Reputation: 8266
I have a requirement to clean a string for illegal barcode-39 data and change each illegal charcter to whitespace. Currently the only valid characters in barcode-39 are 0-9,A-Z,-(dash),.(dot),$(dollar-sign),/(forward-slash),+(plus-sign),%(percent-sign) and a space.
I tried the following regular expression but it seems to only use the not operator in the first group of characters.
barcode = barcode.toUpperCase().replaceAll("[^A-Z0-9\\s\\-\\.\\s\\$/\\+\\%]*"," ");
The code seems to only interpret, If not A to Z then replace with space. How do I make it interpret, if not A-Z and not 0-9 and not dash and not dollar-sign and not forward-slash, and so on, then replace char with a space.
Any help would be great.
Upvotes: 0
Views: 2523
Reputation: 15502
Try changing your pattern string to [^-0-9A-Z.$/+% ]

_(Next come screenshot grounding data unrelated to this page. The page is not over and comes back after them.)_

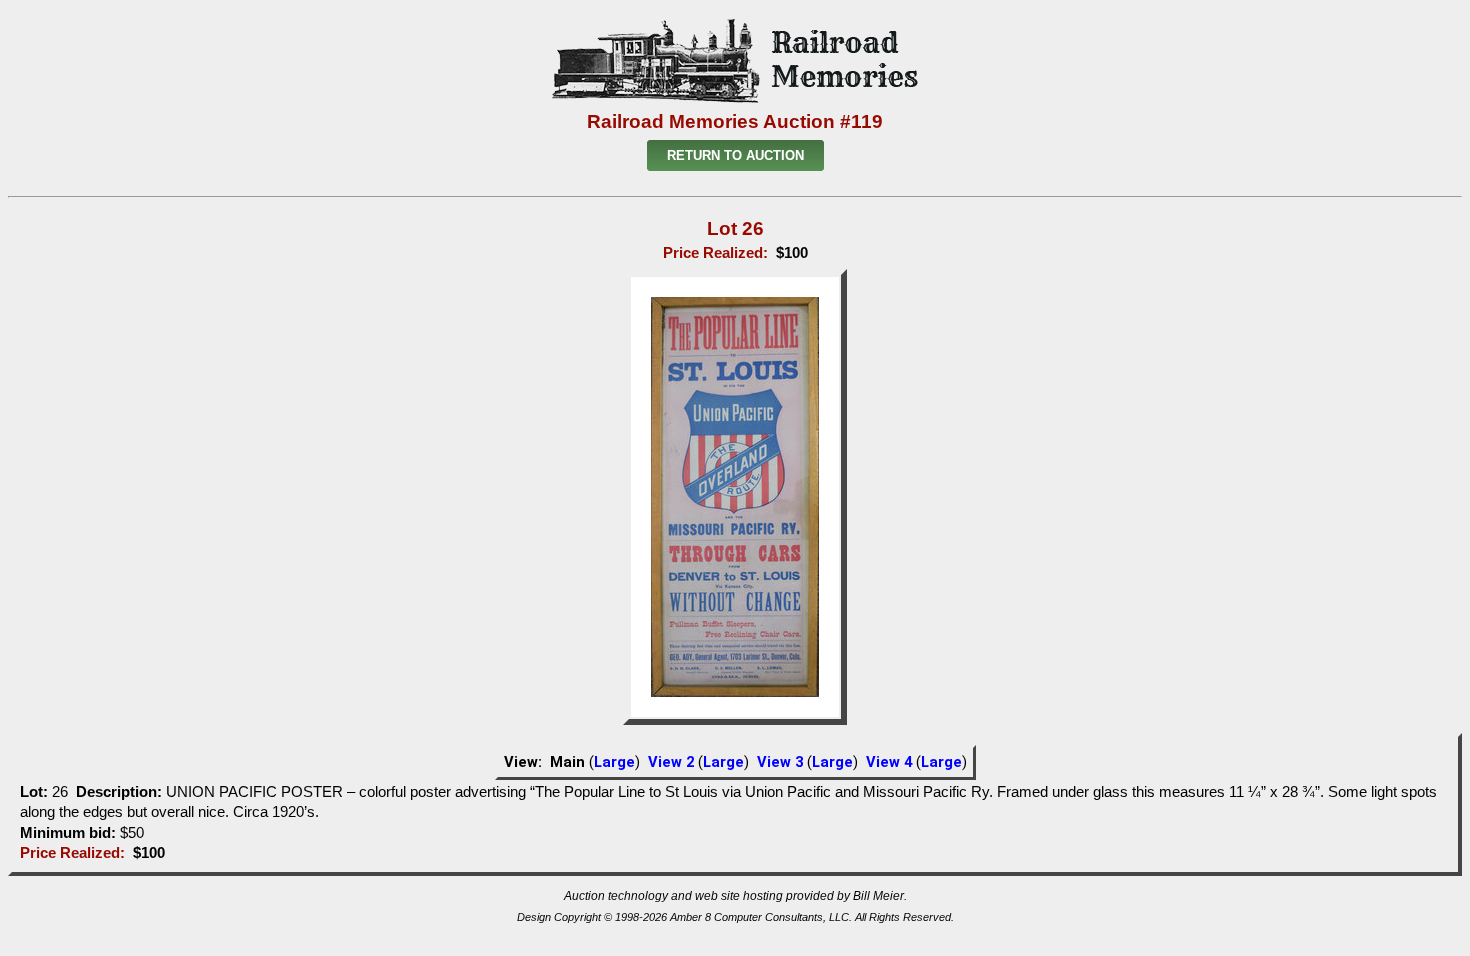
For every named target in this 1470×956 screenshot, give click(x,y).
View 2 (671, 762)
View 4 (889, 762)
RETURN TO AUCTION (735, 155)
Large (614, 762)
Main (567, 762)
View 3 (780, 762)
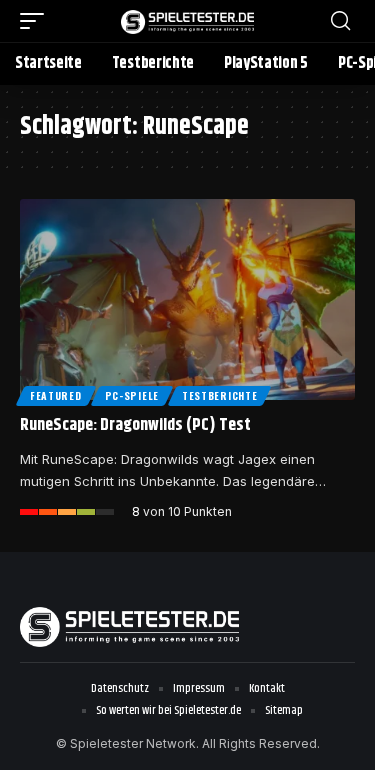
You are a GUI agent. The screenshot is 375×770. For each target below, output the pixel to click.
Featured (56, 395)
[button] (37, 21)
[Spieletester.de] (188, 20)
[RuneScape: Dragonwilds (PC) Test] (187, 299)
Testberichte (219, 395)
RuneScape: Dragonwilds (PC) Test (135, 425)
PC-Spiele (132, 395)
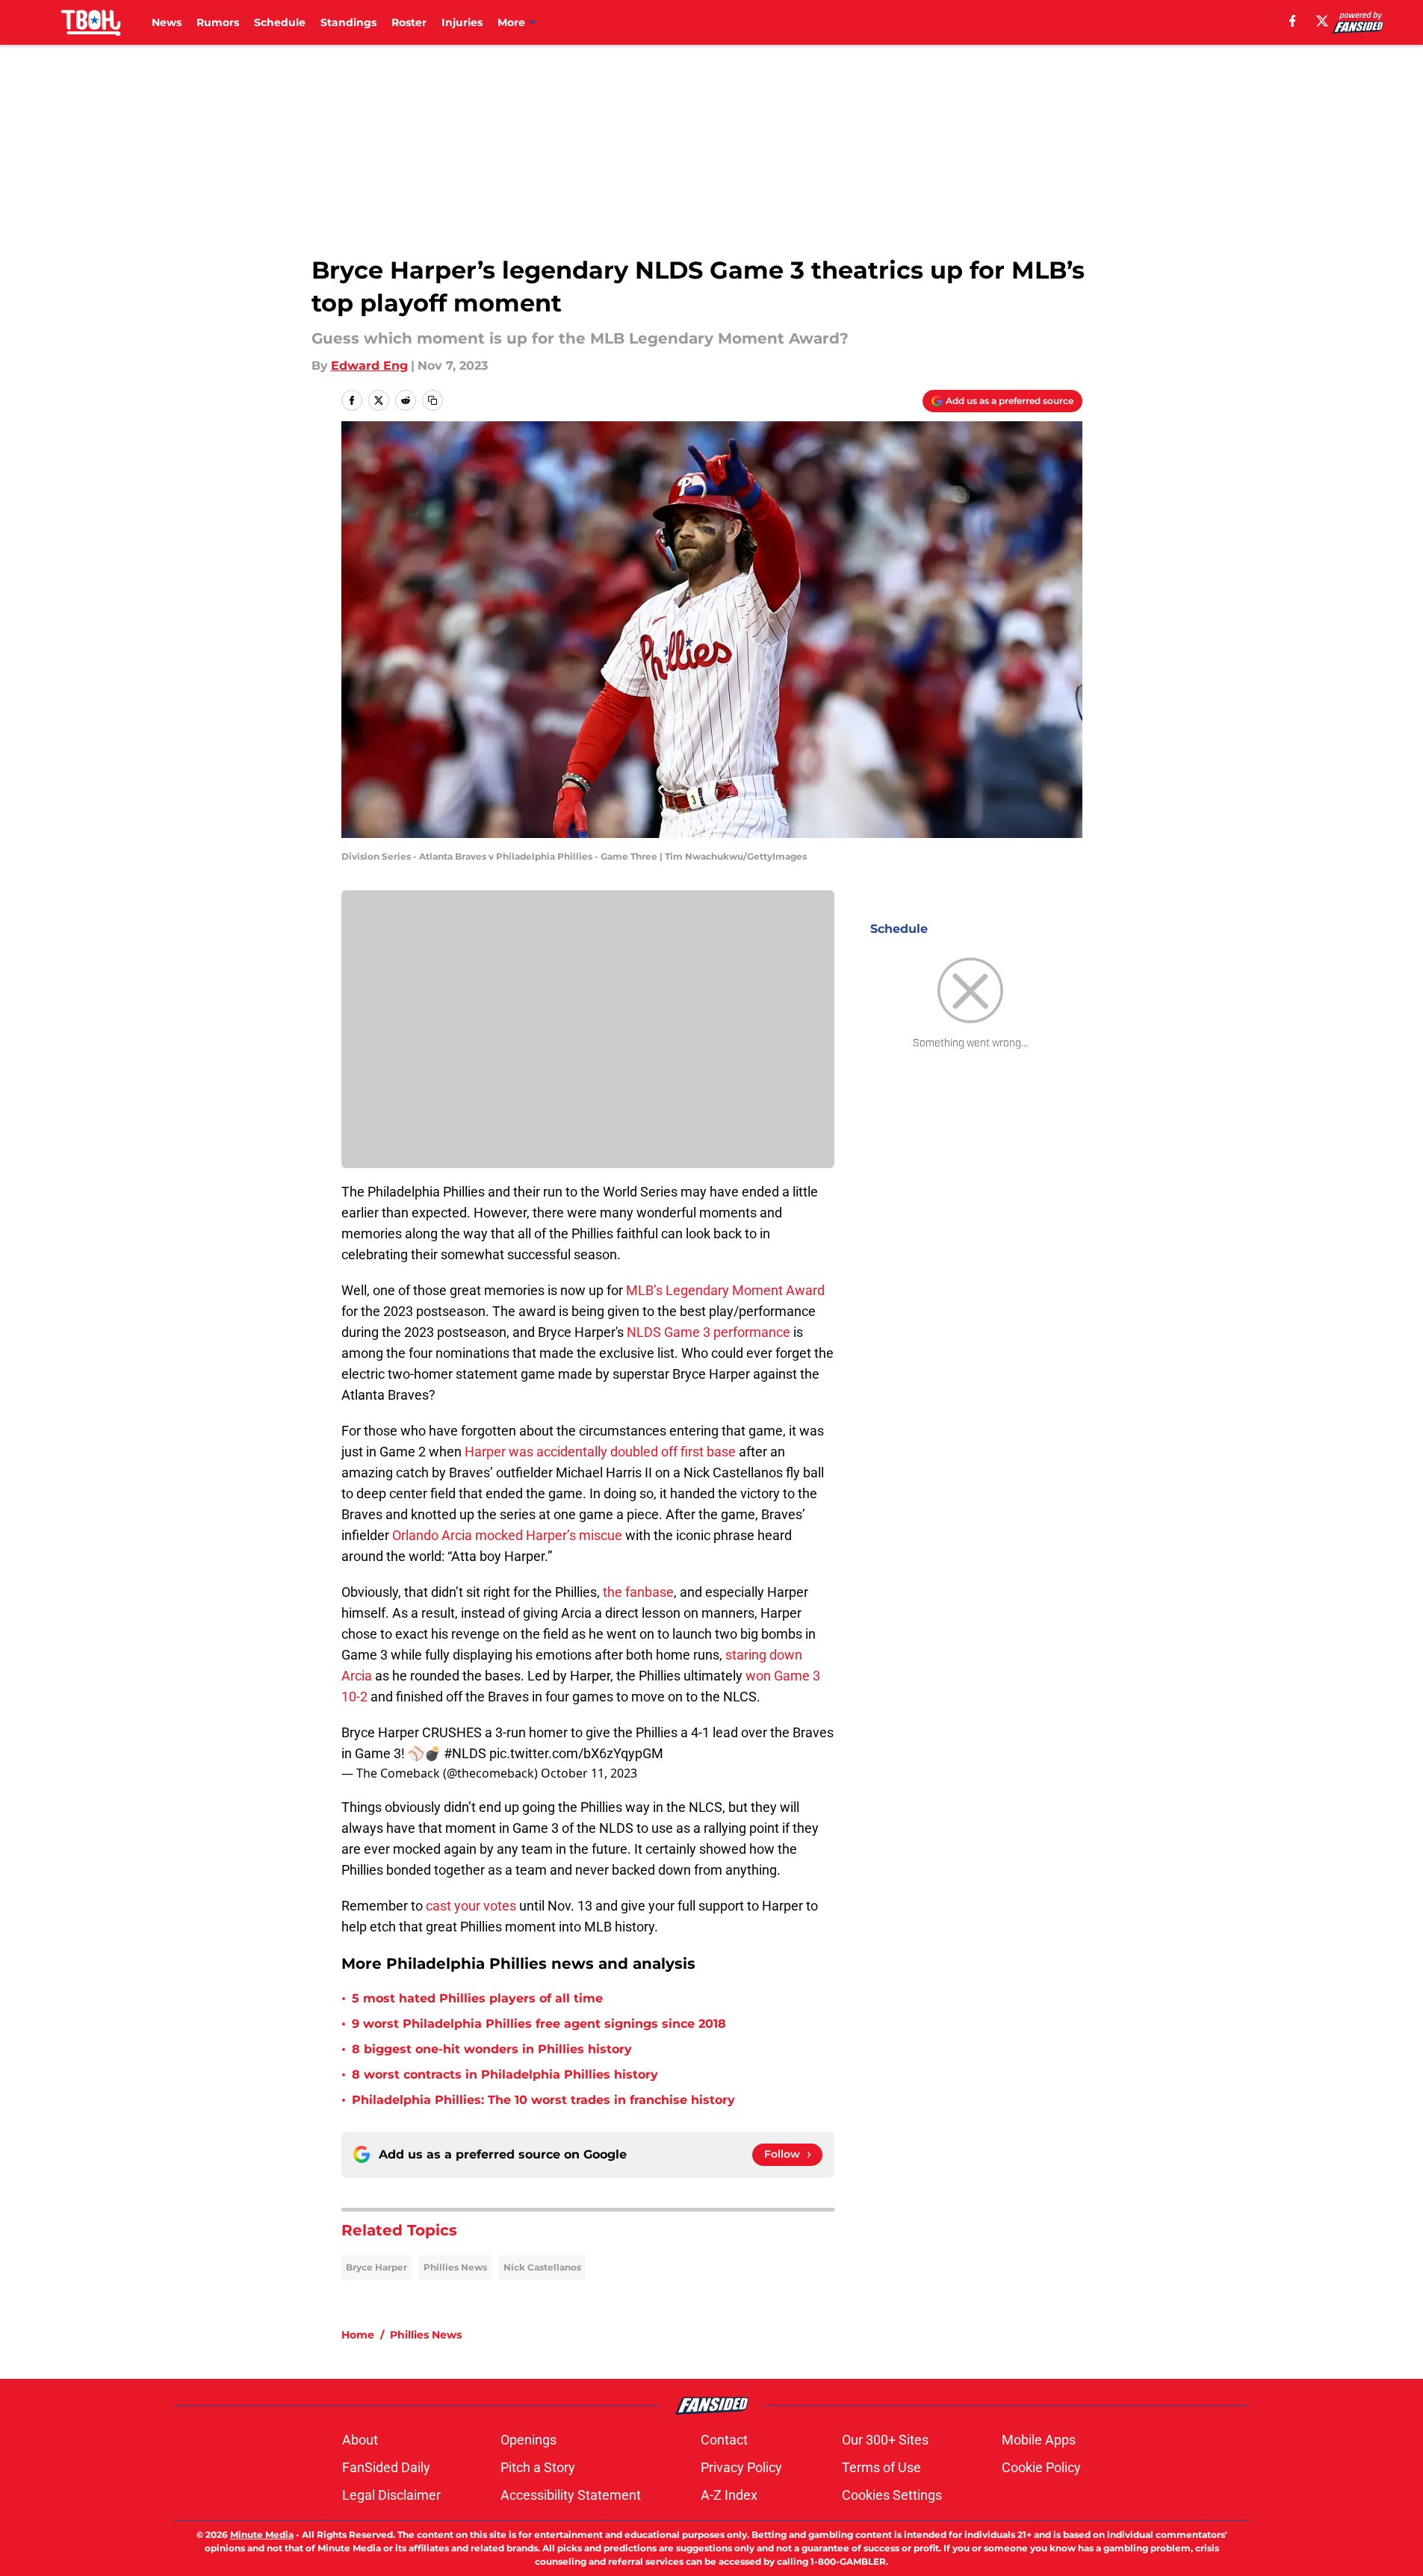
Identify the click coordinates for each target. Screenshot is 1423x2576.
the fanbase (638, 1592)
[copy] (432, 400)
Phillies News (455, 2267)
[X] (1322, 21)
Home (357, 2334)
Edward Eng (369, 366)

; this will match a single character that is not in the Code 39 specification. Also, if this is code that will get executed many times, avoid using String.replaceAll()
since your pattern will get compiled for every method call. Instead, use a pre-compiled pattern as follows:
final static Pattern INVALID_CODE39_CHAR = Pattern.compile("[^-0-9A-Z.$/+% ]");
barcode = INVALID_CODE39_CHAR.matcher(barcode.toUpperCase()).replaceAll(" ");
If you want to replace contiguous invalid characters with a single replacement string, add a +
to the end of the pattern. The *
in your original pattern will match zero or more of the characters that are not in your character class; in effect, adding your replacement string, (space), after all characters.
Take a look at the Pattern JavaDoc for more information; also, this is very useful.
Upvotes: 2
Reputation: 285403
Why the "*" at the end? I would think that this isn't needed, and what's more will mess things up for you.
Upvotes: 1